Exploring dynamic 3D interaction patterns for mechanistic understanding of protein-ligand binding
Prof. Gerhard Wolber is professor for Pharmaceutical Chemistry and head of the computational chemistry group at the Institute of Pharmacy at the Freie Universitaet Berlin since 2010. After his studies of pharmacy at the University of Innsbruck and Computer Science at the Technical University of Vienna, he received his PhD in pharmaceutical chemistry at the University of Innsbruck. In 2003 he co-founded the molecular modeling software company Inte:Ligand together with Prof. Hermann Stuppner and Prof. Thierry Langer. In 2008 he changed back to academia as assistant professor and group head of the Computer-Aided drug design group at the University of Innsbruck before changing to the Freie Universitaet Berlin in 2010. His research focuses on computational drug design and the development of drug development and virtual screening tools. Gerhard Wolber is the initial author of the pharmacophore design and screening tool LigandScout, which is still actively developed.

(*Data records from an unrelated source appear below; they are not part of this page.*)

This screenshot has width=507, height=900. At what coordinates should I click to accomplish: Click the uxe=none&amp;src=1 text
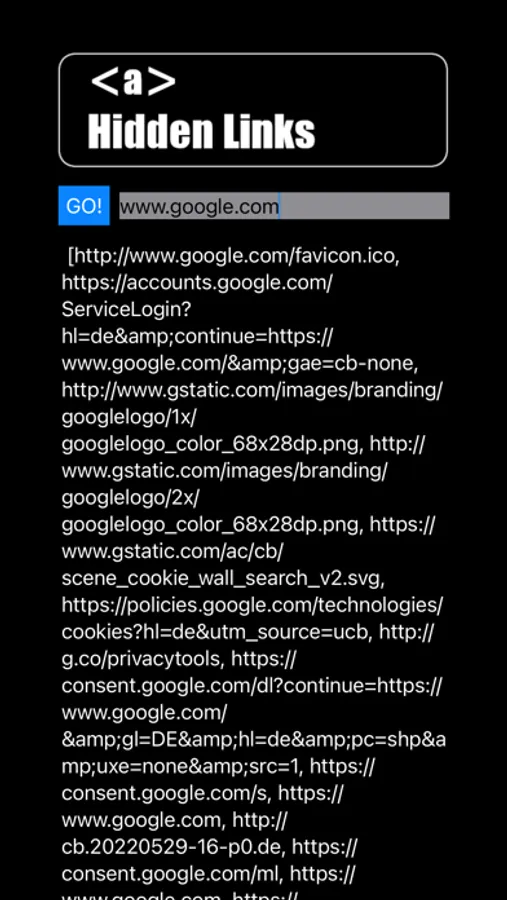(180, 766)
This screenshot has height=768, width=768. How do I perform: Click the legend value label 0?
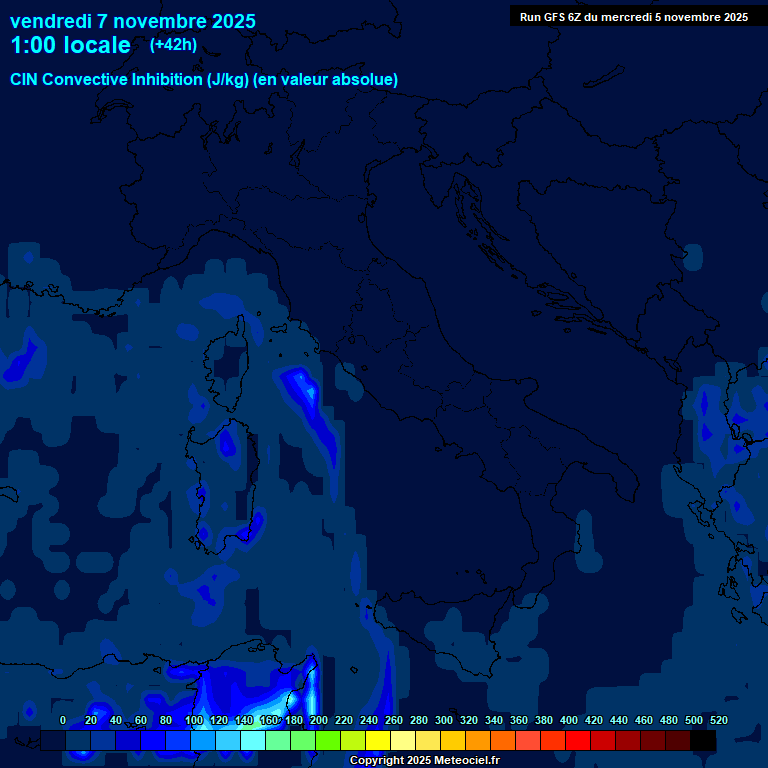point(63,720)
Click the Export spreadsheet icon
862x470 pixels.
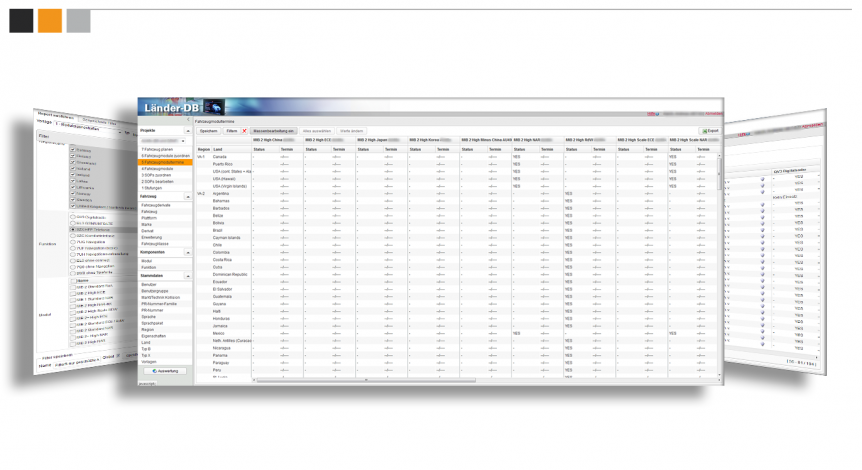(x=704, y=131)
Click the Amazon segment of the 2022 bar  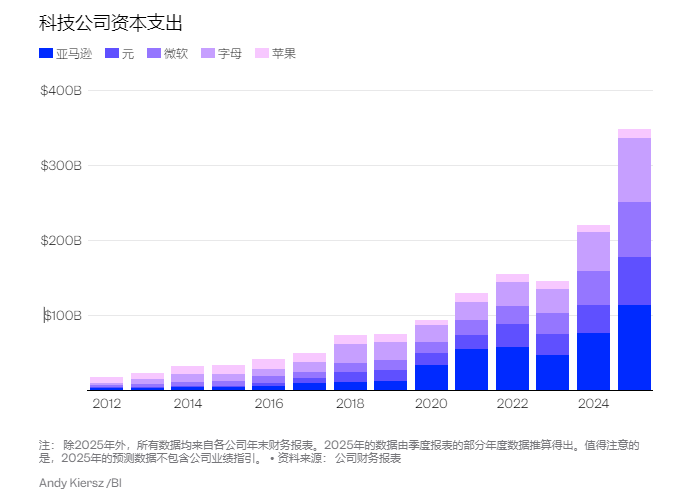click(512, 368)
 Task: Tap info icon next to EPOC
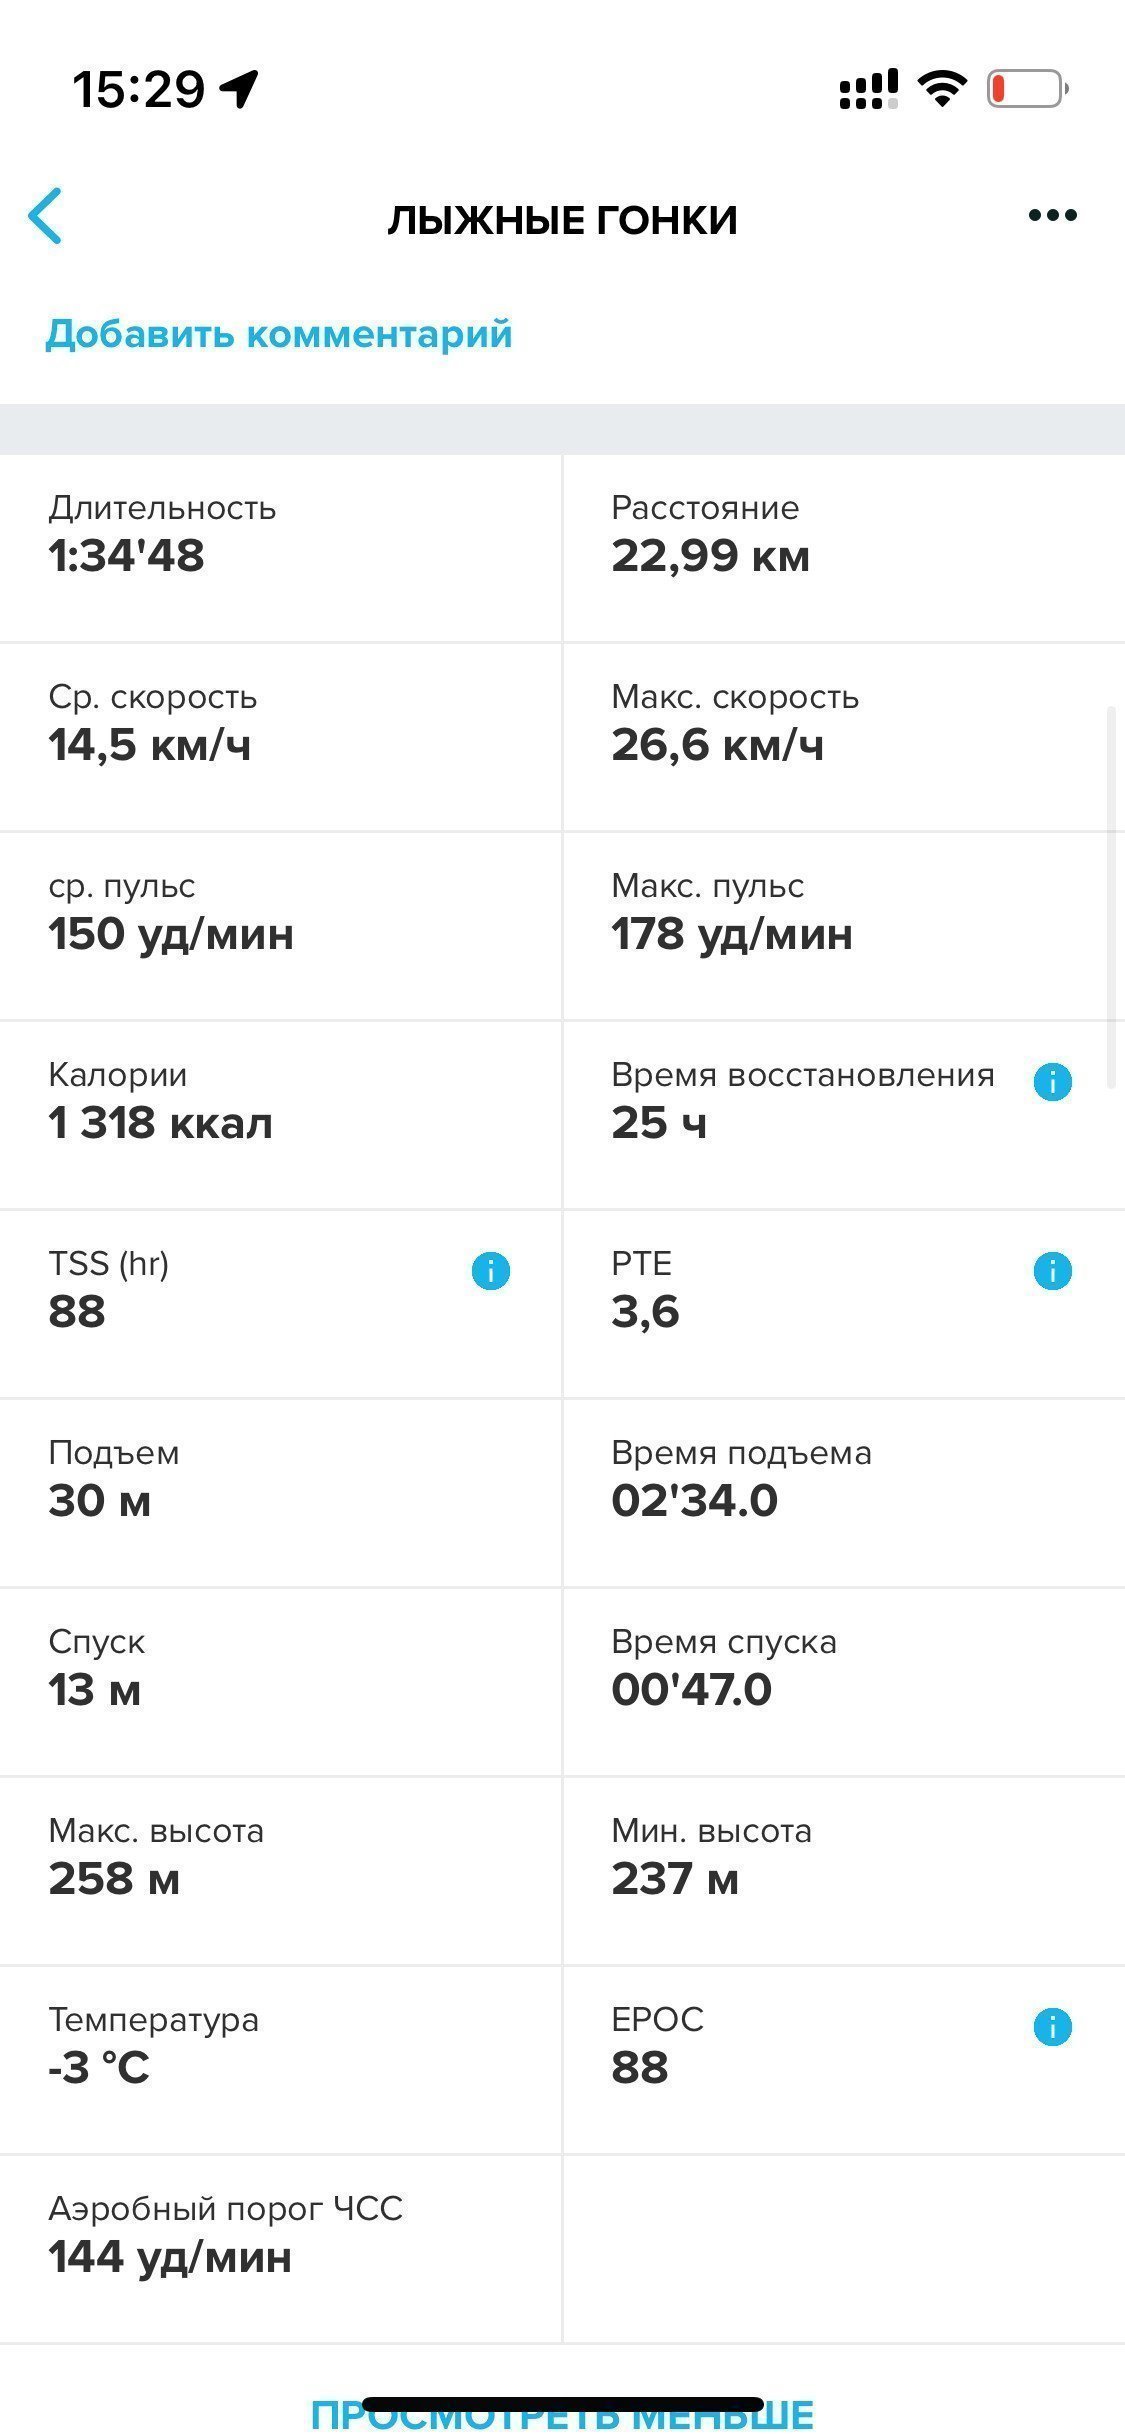[1052, 2026]
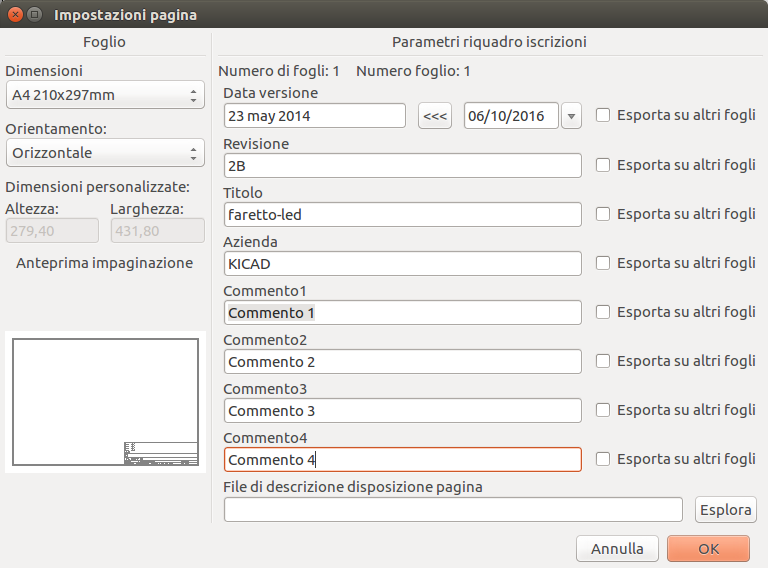
Task: Focus the Revisione field containing 2B
Action: (x=402, y=165)
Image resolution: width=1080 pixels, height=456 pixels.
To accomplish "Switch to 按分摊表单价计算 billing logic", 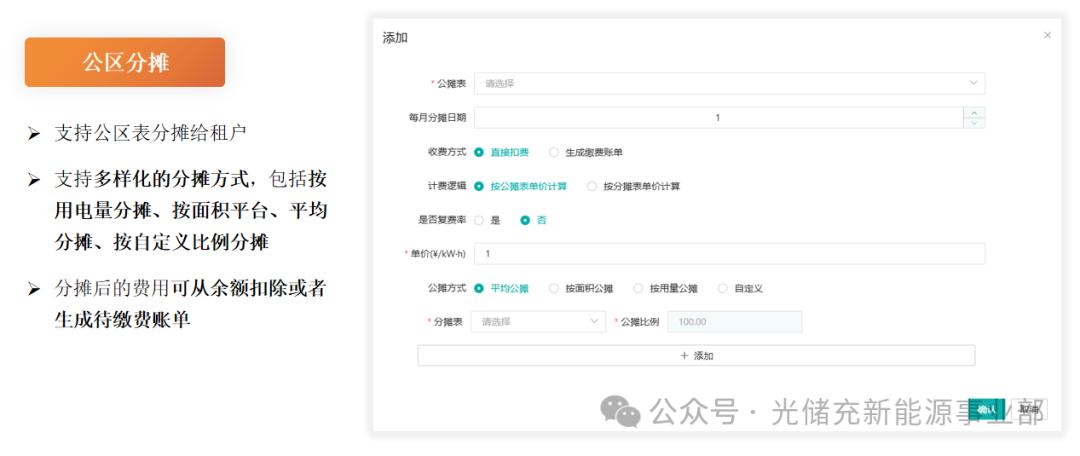I will coord(633,186).
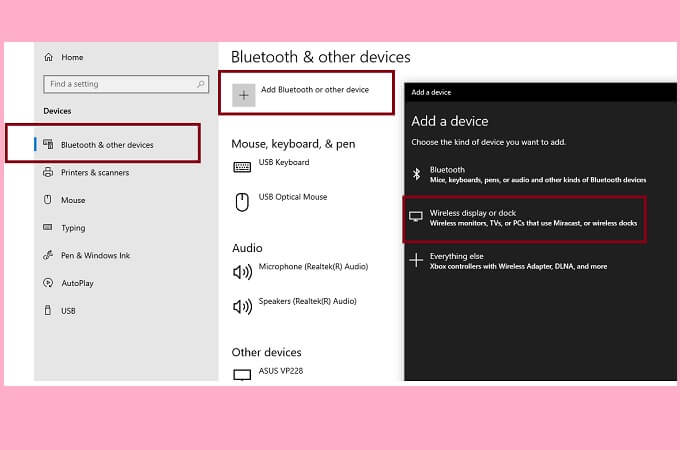Click the plus icon to add a device
The image size is (680, 450).
243,94
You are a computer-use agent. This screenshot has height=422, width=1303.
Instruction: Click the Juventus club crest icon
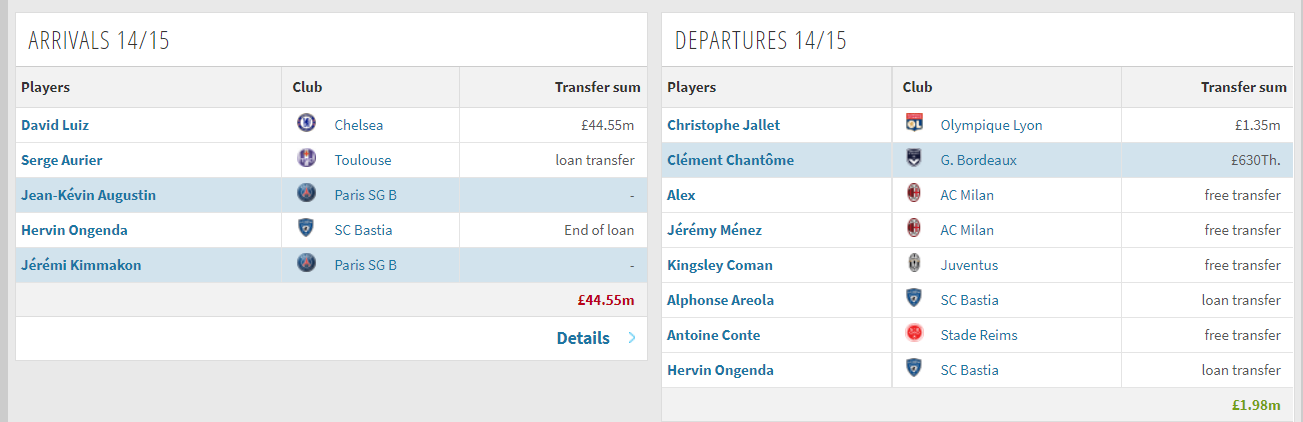pyautogui.click(x=913, y=264)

Intertwining Data Science and Computational Molecular Design – Recent Examples from Modeling Hepatic Uptake Transporters
Barbara Zdrazil is a junior group leader working at the University of Vienna, Department of Pharmaceutical Chemistry. During her PhD (University of Vienna), Barbara was mainly engaged in QSAR and cheminformatics, and got some training in chemogenomics during an internship with Jordi Mestres (Barcelona). Barbara performed her postdoctoral training in the group of Hans-Dieter Höltje (University of Düsseldorf) where she gained knowledge in molecular dynamic simulations and other structure-based methods. From 2008 onwards Barbara was working in the Pharmacoinformatics Research Group (University of Vienna), being involved in National and European projects: SFB35 (FWF), eTOX (IMI), OpenPHACTS (IMI), and EU-ToxRisk (H2020 project). Barbara’s research is concentrated on integrating Data Science approaches into the Computational Molecular Design process. She is PI in an FWF funded project on “Elucidating hepatic Organic Anion Transporting Polypeptide (OATP) ligand interactions and selectivity”. As a second main research focus Barbara is performing large-scale data analyses with a special focus on time trend analyses of fragments and drug discovery relevant properties.